How other countries use measures to tackle obesity
The UK recently introduced a sugar tax on sugary drinks, with countries such as Mexico and France following suit. The UK’s sugar tax pushes up the price of sugar-sweetened soft drinks across Britain. It has two tiers; a lower rate of 18 pence per liter for beverages with a total sugar content between 5-8g per 100ml and a higher price of 24 pence per liter for drinks with total sugar more than 8g per 100ml.
UK Prime Minister Theresa May introduced the levy as part of the Childhood Obesity Strategy in a bid to change the consumption habits of children across the country. Excessive sugar consumption, much of which comes from soft drinks, is often blamed for the crisis.
However, some observers claim that due to the aggressive reformulations that have already taken place within the soft drink sector, revenues collected as a result of the additional tax may not be as high as first anticipated.
The sugar tax recently made its way back into the headlines after a report from an independent panel advising the World Health Organization (WHO) did not endorse sugar taxes on soft drinks as a way of cutting obesity and non-communicable diseases (NCDs) globally. Despite a 2016 recommendation from WHO that the Government should impose a 20 percent sugar tax, the move was not included due to “conflicting views.”
Furthermore, this week the UK government announced additional new measures aimed at halving childhood obesity rates by 2030. The measures included efforts to prevent stores from displaying unhealthy food at checkouts and to ban the sale of caffeine-laden energy drinks to children.
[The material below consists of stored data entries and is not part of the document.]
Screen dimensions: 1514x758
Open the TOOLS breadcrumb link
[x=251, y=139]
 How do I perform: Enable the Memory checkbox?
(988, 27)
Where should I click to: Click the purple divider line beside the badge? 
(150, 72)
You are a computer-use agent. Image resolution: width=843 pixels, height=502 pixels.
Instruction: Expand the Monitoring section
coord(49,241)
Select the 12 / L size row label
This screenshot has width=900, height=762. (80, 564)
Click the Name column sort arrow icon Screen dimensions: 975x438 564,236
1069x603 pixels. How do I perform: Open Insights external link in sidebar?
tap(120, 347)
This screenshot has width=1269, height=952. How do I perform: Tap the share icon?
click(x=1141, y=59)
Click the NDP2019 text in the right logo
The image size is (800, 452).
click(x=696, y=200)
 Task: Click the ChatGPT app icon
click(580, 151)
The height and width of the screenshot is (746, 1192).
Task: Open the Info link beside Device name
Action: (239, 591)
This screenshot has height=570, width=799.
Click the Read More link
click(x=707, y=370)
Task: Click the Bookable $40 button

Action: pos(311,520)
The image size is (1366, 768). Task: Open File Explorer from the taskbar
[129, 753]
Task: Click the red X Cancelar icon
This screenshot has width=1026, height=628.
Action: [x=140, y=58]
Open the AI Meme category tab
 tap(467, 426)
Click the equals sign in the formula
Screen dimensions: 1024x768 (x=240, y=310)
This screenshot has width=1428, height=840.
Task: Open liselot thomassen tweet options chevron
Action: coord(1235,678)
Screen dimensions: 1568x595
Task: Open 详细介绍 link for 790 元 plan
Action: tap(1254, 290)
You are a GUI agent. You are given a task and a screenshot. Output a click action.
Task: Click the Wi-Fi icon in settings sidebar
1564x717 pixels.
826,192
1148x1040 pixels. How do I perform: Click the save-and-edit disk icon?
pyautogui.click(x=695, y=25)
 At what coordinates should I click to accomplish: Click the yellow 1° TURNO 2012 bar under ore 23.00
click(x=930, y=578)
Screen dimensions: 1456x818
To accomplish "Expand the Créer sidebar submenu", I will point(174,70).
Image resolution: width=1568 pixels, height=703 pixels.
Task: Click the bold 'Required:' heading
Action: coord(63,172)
The new proposals include calls on industry to “recognize the harm that adverts for foods high in fat, sugar and salt can cause.” The UK Department of Health and Social Care announced it would consult on introducing new TV and online advertising restrictions to prevent children from being targeted by unhealthy products and to incentivize companies to reduce the sugar and calories in the products they sell. Industry responses varied from welcoming to critical.